Home, where is that?  After all I counted London as home but I lived there only 9 years. While we were travelling I called our tent ‘home’ and I was perfectly happy that we could pick that home up and take it where ever the whim took us.  If home is where the heart is, do I have 2 homes? And more importantly if you have 2 homes do you ever feel truly ‘at home’ in one of them.

This time last year I was 100% going home (to the UK that is).  I was tired of the difficulties of living in a different language, different culture, different religion  I was exhausted.  I was brow beaten and sick of being an outsider.  No longer at the top of my career but instead unable to find work that suited my skills, language or salary expectations.  Most of all I was tired of hearing people say, ‘make more of an effort to settle’, ‘maybe if your Hebrew was better, why don’t you speak it more’, sick of feeling like nothing I did was enough.  Was it all in my head?  Maybe, but I think that as an ex-pat, especially one who moves to a new language and a different culture you always ask yourself, ‘do I fit in?’ followed quickly in my case with ‘why should I have to?’.

So what now?  It’s 2014, a New Year.  Has anything changed?  Honestly I don’t know.  As in the previous 9 years I have good weeks and bad weeks, good days and bad days although the bad is less in occurrence and in intensity. I feel at home here although it is not, nor do I think it will ever be, ‘home’.  I hope to go back some day, whether it’s in 2014 or in a box in the hold of an aeroplane.  If someone would wave a magic wand or give me a winning lottery ticket to set us up in the UK for a couple of years to see how we would like it, I’d go in a shot.  But it’s not just about me.  It’s about my lovely husband who would go where ever I wished if it made me happy (even though he would not really want to go).  It’s about my children, my Israeli children who, like it or not only know this as home and speak to me and each other in a language that I often don’t understand.  As they get older the move gets more difficult, and the looming start of school underlines that fact.

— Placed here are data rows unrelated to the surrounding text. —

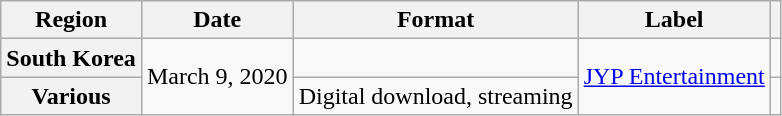
JYP Entertainment [674, 77]
Various [72, 96]
Region [72, 20]
South Korea [72, 58]
Format [436, 20]
Date [217, 20]
March 9, 2020 [217, 77]
Label [674, 20]
Digital download, streaming [436, 96]
Find where the given text appears and provide that cell's center as [X, Y] coordinate. 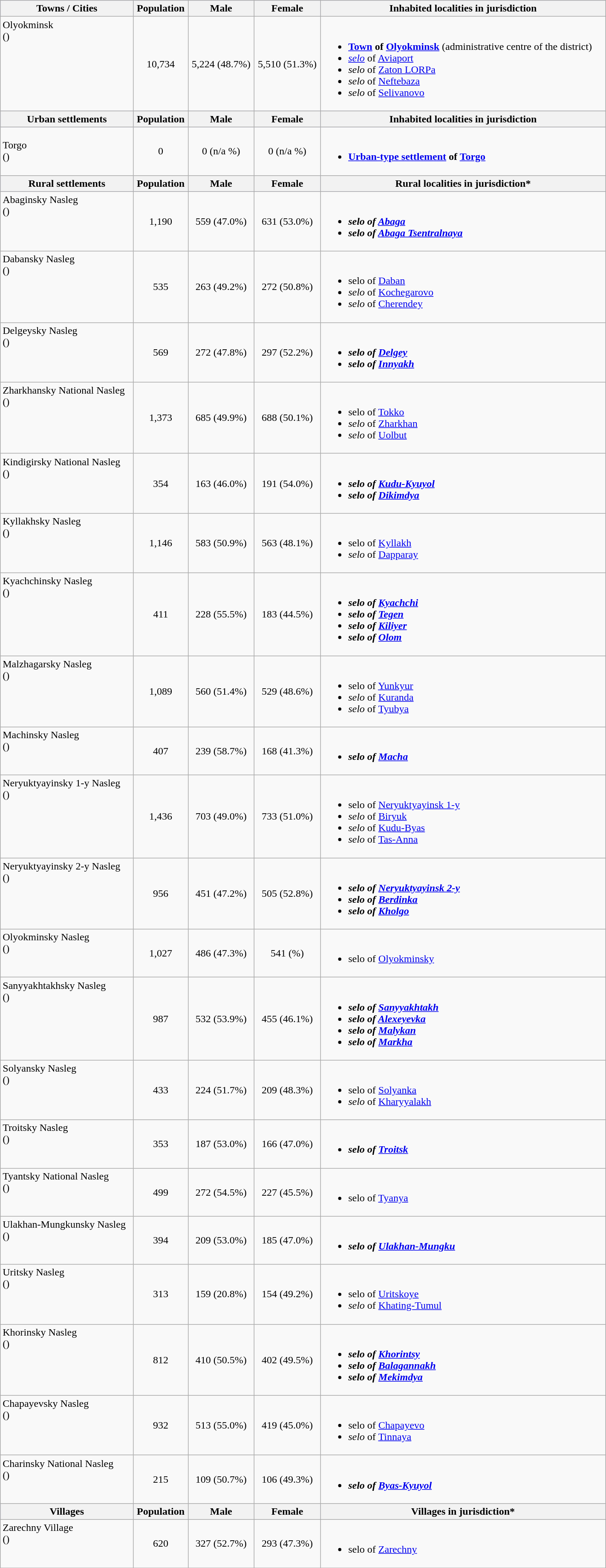
Uritsky Nasleg() [67, 1293]
Delgeysky Nasleg() [67, 352]
selo of Sanyyakhtakhselo of Alexeyevkaselo of Malykanselo of Markha [463, 1018]
187 (53.0%) [221, 1143]
Town of Olyokminsk (administrative centre of the district)selo of Aviaportselo of Zaton LORPaselo of Neftebazaselo of Selivanovo [463, 64]
159 (20.8%) [221, 1293]
535 [161, 286]
541 (%) [287, 953]
selo of Khorintsyselo of Balagannakhselo of Mekimdya [463, 1359]
631 (53.0%) [287, 221]
1,373 [161, 418]
163 (46.0%) [221, 483]
Zarechny Village() [67, 1543]
selo of Tyanya [463, 1192]
selo of Tokkoselo of Zharkhanselo of Uolbut [463, 418]
191 (54.0%) [287, 483]
106 (49.3%) [287, 1478]
10,734 [161, 64]
956 [161, 893]
272 (50.8%) [287, 286]
Charinsky National Nasleg() [67, 1478]
selo of Olyokminsky [463, 953]
Kyachchinsky Nasleg() [67, 614]
0 [161, 151]
Neryuktyayinsky 2-y Nasleg() [67, 893]
selo of Ulakhan-Mungku [463, 1239]
685 (49.9%) [221, 418]
Olyokminsky Nasleg() [67, 953]
selo of Byas-Kyuyol [463, 1478]
Machinsky Nasleg() [67, 751]
Neryuktyayinsky 1-y Nasleg() [67, 816]
selo of Dabanselo of Kochegarovoselo of Cherendey [463, 286]
109 (50.7%) [221, 1478]
407 [161, 751]
selo of Uritskoyeselo of Khating-Tumul [463, 1293]
227 (45.5%) [287, 1192]
688 (50.1%) [287, 418]
451 (47.2%) [221, 893]
selo of Macha [463, 751]
1,089 [161, 691]
263 (49.2%) [221, 286]
563 (48.1%) [287, 543]
154 (49.2%) [287, 1293]
166 (47.0%) [287, 1143]
1,146 [161, 543]
560 (51.4%) [221, 691]
Olyokminsk() [67, 64]
569 [161, 352]
209 (48.3%) [287, 1089]
Urban-type settlement of Torgo [463, 151]
293 (47.3%) [287, 1543]
987 [161, 1018]
703 (49.0%) [221, 816]
272 (47.8%) [221, 352]
Malzhagarsky Nasleg() [67, 691]
Villages [67, 1510]
Rural localities in jurisdiction* [463, 183]
Khorinsky Nasleg() [67, 1359]
433 [161, 1089]
411 [161, 614]
224 (51.7%) [221, 1089]
410 (50.5%) [221, 1359]
583 (50.9%) [221, 543]
Villages in jurisdiction* [463, 1510]
Urban settlements [67, 119]
Kyllakhsky Nasleg() [67, 543]
1,436 [161, 816]
215 [161, 1478]
selo of Abagaselo of Abaga Tsentralnaya [463, 221]
Ulakhan-Mungkunsky Nasleg() [67, 1239]
selo of Neryuktyayinsk 1-yselo of Biryukselo of Kudu-Byasselo of Tas-Anna [463, 816]
354 [161, 483]
499 [161, 1192]
selo of Kyachchiselo of Tegenselo of Kiliyerselo of Olom [463, 614]
Rural settlements [67, 183]
Sanyyakhtakhsky Nasleg() [67, 1018]
Troitsky Nasleg() [67, 1143]
394 [161, 1239]
selo of Kudu-Kyuyolselo of Dikimdya [463, 483]
183 (44.5%) [287, 614]
559 (47.0%) [221, 221]
Dabansky Nasleg() [67, 286]
327 (52.7%) [221, 1543]
Zharkhansky National Nasleg() [67, 418]
353 [161, 1143]
selo of Kyllakhselo of Dapparay [463, 543]
228 (55.5%) [221, 614]
selo of Neryuktyayinsk 2-yselo of Berdinkaselo of Kholgo [463, 893]
Solyansky Nasleg() [67, 1089]
selo of Solyankaselo of Kharyyalakh [463, 1089]
selo of Troitsk [463, 1143]
532 (53.9%) [221, 1018]
932 [161, 1424]
513 (55.0%) [221, 1424]
selo of Delgeyselo of Innyakh [463, 352]
209 (53.0%) [221, 1239]
313 [161, 1293]
selo of Chapayevoselo of Tinnaya [463, 1424]
239 (58.7%) [221, 751]
529 (48.6%) [287, 691]
505 (52.8%) [287, 893]
419 (45.0%) [287, 1424]
Tyantsky National Nasleg() [67, 1192]
1,190 [161, 221]
455 (46.1%) [287, 1018]
Abaginsky Nasleg() [67, 221]
185 (47.0%) [287, 1239]
620 [161, 1543]
733 (51.0%) [287, 816]
297 (52.2%) [287, 352]
selo of Zarechny [463, 1543]
Chapayevsky Nasleg() [67, 1424]
168 (41.3%) [287, 751]
Kindigirsky National Nasleg() [67, 483]
5,510 (51.3%) [287, 64]
selo of Yunkyurselo of Kurandaselo of Tyubya [463, 691]
5,224 (48.7%) [221, 64]
1,027 [161, 953]
486 (47.3%) [221, 953]
812 [161, 1359]
272 (54.5%) [221, 1192]
Towns / Cities [67, 9]
402 (49.5%) [287, 1359]
Torgo() [67, 151]
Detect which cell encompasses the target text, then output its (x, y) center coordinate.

Over on a blog I follow, Expatriate Life,  Judy has often talked about repatriation, about the challenges of repatriating after time away and I think it is this repatriation fear that stopped me from packing our bags and running this time last year.  Really, what do I know about the UK now.  Have I perhaps become too Israeli for England but too English for Israel?  Only time will tell as yet again we write our pros and cons list, we look for options were we to move back.  The key, I think, is no regrets, no looking back in anger, no what ifs or maybe.  When all is said and done as long as our family is together we are home.